== Фрагмент текста ==
— Петя, запомни это знакомство. Запомни этого человека: это — поэт.
Отойдя несколько шагов, Эдуард проговорил своим хрипловатым астматическим баском:
— Шкраб. Мой гимназический надзиратель. Александр Васильевич, но не Суворов, — Рожкин. Вот послушай, случилась у нас с ним одна забавная история…
И Багрицкий рассказал мне происшествие на полянке.
Теперь можно представить себе, какое впечатление произвела на нас весть о том, что Багрицкий женился и до какой степени неожиданно и любопытно было появление у Багрицкого сына.
То, что мы увидели и узнали, и в самом деле мало походило на семейный образ жизни, на то, что случалось нам видеть до сих пор.
Я помню то особенное чувство, с каким я в первый раз подошел к младенцу… Удивительное тогда случилось происшествие! Это был первый и единственный случай, когда сын Эдуарда Георгиевича и Лидии Густавовны, Севка, внезапно попал как бы в счастливую сказку Андерсена.
Молодая семья — и скажем это без обиняков — по причине бедности кочевала с квартиры на квартиру. В какой-то особенно трудный момент она устроилась на антресолях в обширной коммунальной квартире. Антресоли помещались над ванной и уборной, и высокие окна были общие, благодаря чему в ванной хорошо было слышно, что делается на антресолях. И произошло вот что. Эдуард и Лида должны были одновременно уйти, младенец оставался, жильцы квартиры, бездетные супруги, вдруг услышали на антресолях плач ребенка, поднялись туда. Все, казалось, подтверждало, что перед ними подброшенное дитя: младенец лежал в корзине, никакой другой обстановки на антресолях не было. Не теряя ни минуты, бездетные супруги вынули младенца из соломы в корзине и унесли к себе. Когда мать вернулась и, встревоженная, наконец разыскала сына в одной из комнат квартиры, она не поверила своим глазам: младенец лежал на роскошной кровати, весь в пене кружев.
Лида даже испугалась, на минутку вообразив, что у нее хотят отнять ребенка. Но недоразумение разъяснилось, и соседям пришлось расстаться со своим коротким счастьем. Растревоженная мать успокоилась, тем более что Севку вернули ей в сказочном кружевном наряде. Но и это длилось недолго. Отец с непреклонной суровостью сказал:
— Немедленно все снять!
— Но почему же, смотри, Эдя, какой он стал хорошенький!
===
== Исходные данные ==
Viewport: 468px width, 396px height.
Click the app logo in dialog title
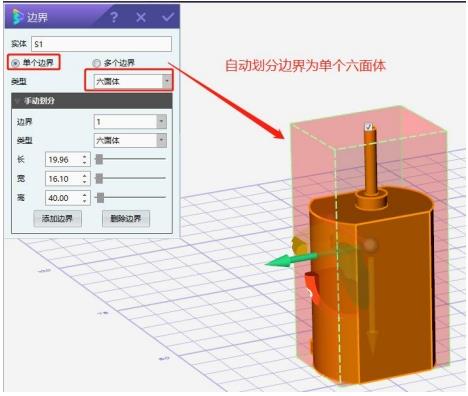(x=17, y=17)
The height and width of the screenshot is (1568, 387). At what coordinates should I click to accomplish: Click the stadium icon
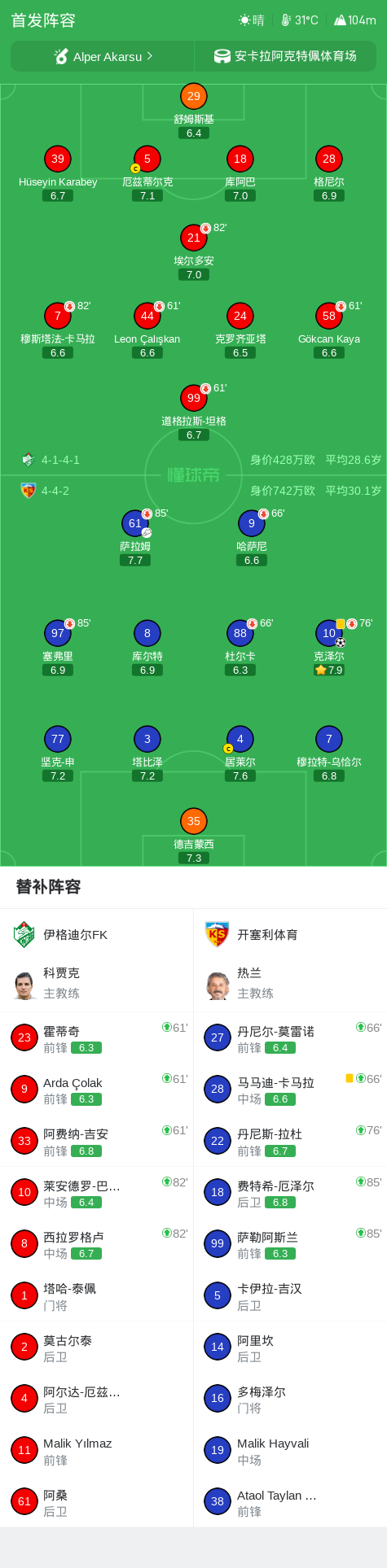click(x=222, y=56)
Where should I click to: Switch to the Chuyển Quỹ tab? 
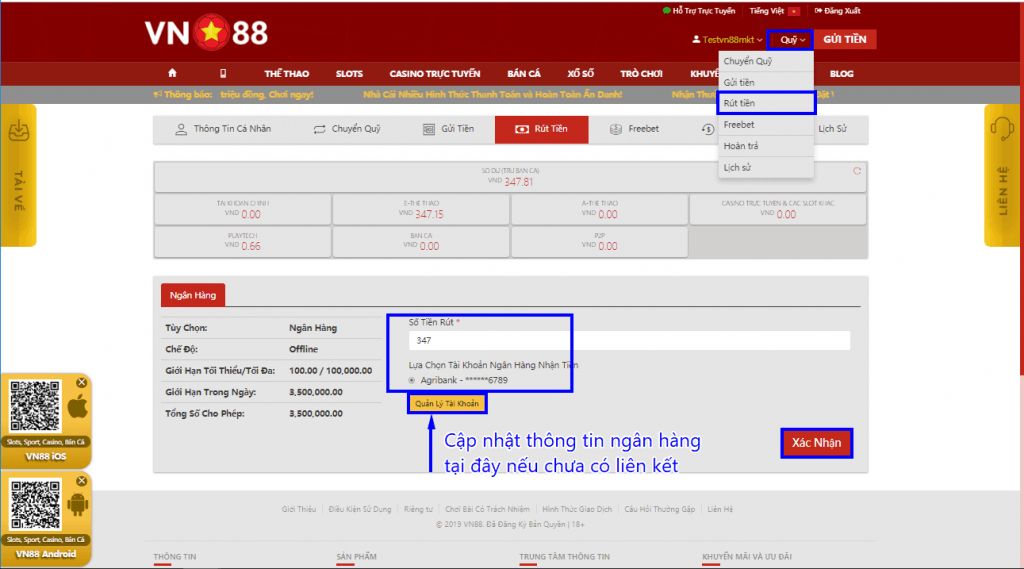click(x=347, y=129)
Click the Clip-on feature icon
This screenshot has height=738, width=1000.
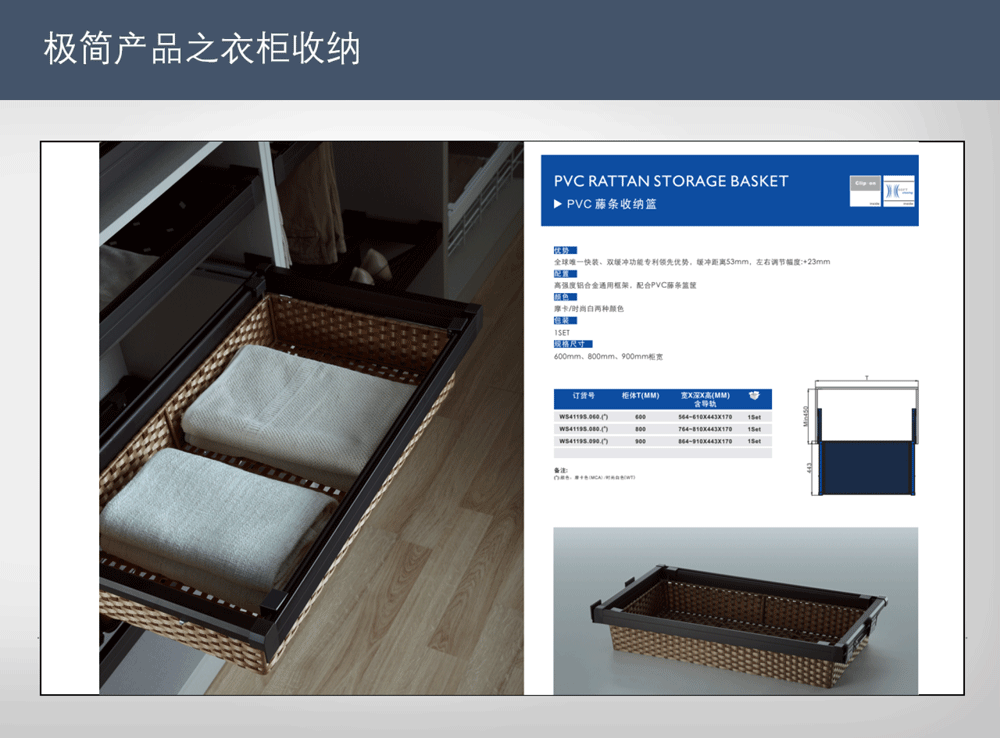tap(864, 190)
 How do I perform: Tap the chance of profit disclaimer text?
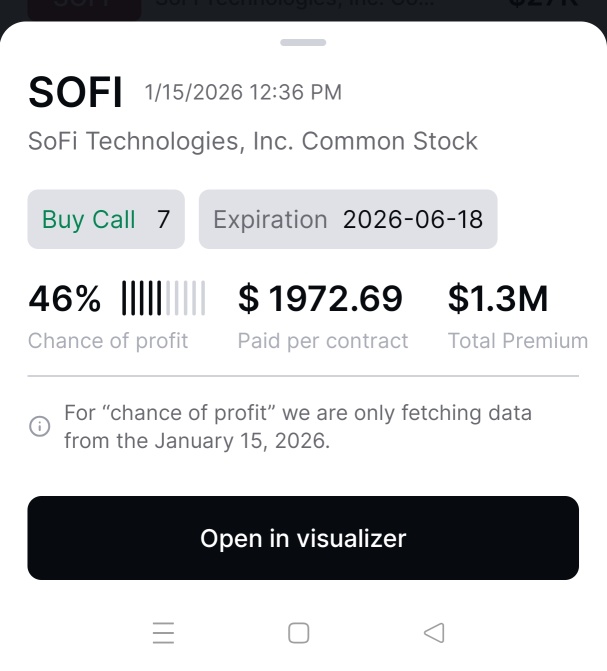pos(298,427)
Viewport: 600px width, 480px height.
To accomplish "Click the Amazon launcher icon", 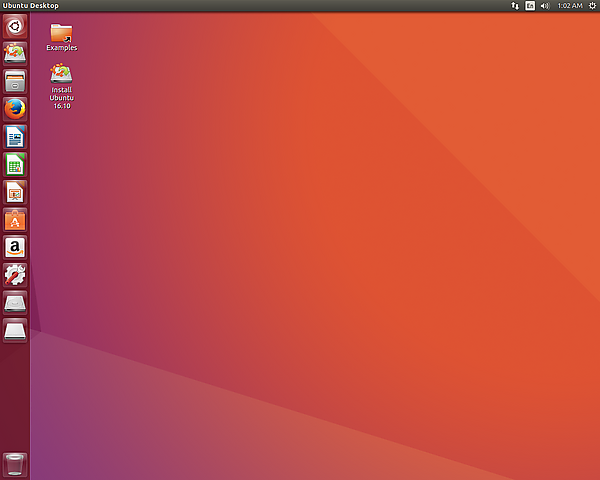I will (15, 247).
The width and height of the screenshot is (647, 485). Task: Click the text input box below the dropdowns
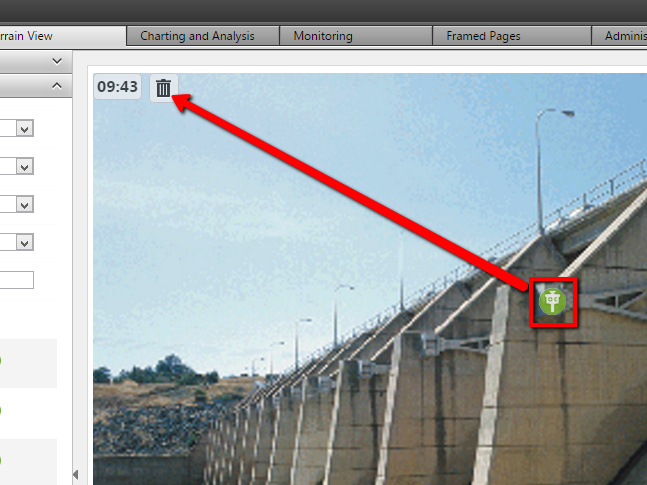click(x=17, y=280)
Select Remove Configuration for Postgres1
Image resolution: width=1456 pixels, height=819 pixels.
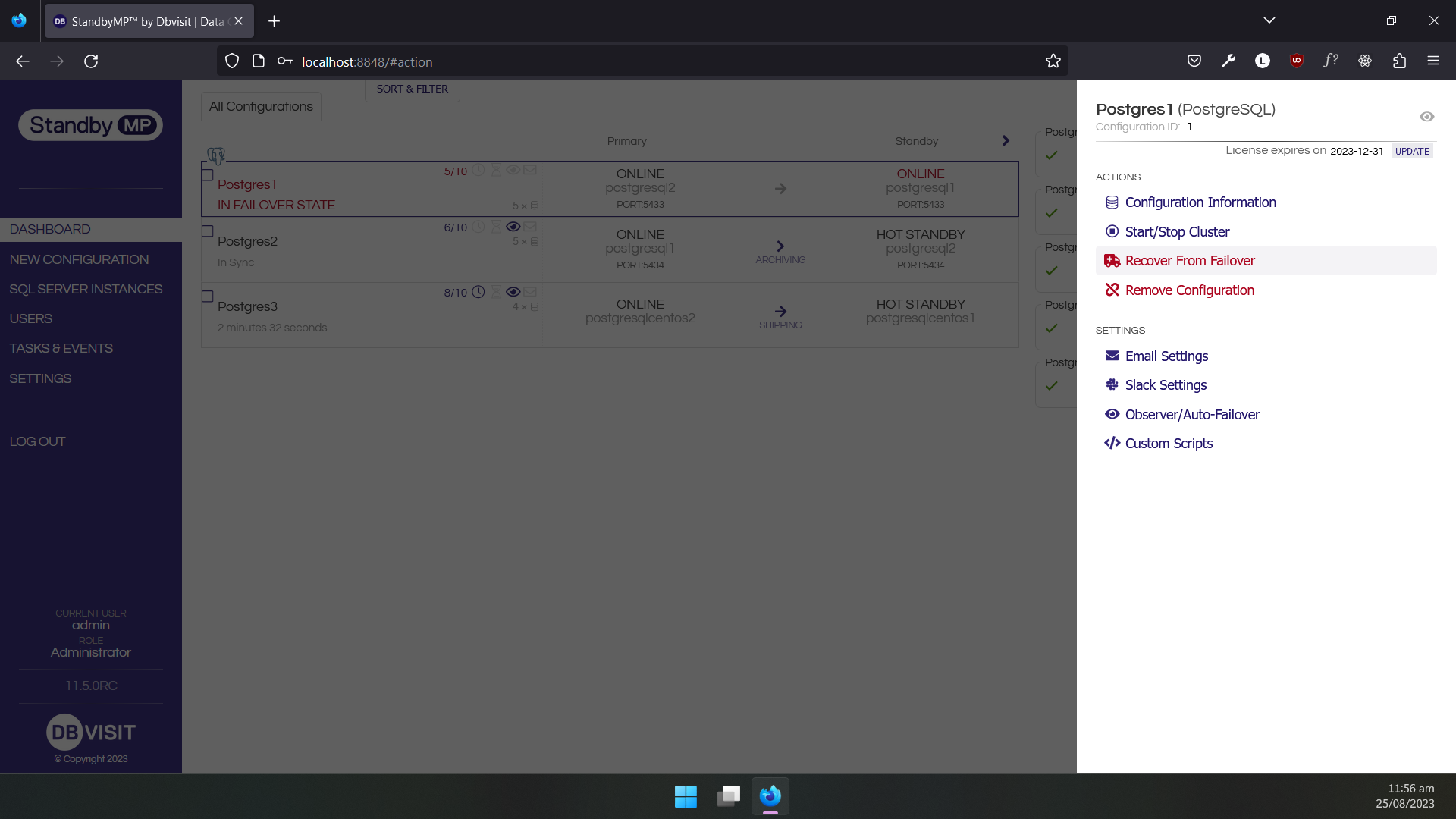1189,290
===
→ Условие задания: Приведите отрывок о Багрицком от «Теперь можно представить» до «у Багрицкого сына.», изменив в нём «весть» на «новость». Перечень здесь никак не используется.

→ Итоговый результат:
Теперь можно представить себе, какое впечатление произвела на нас новость о том, что Багрицкий женился и до какой степени неожиданно и любопытно было появление у Багрицкого сына.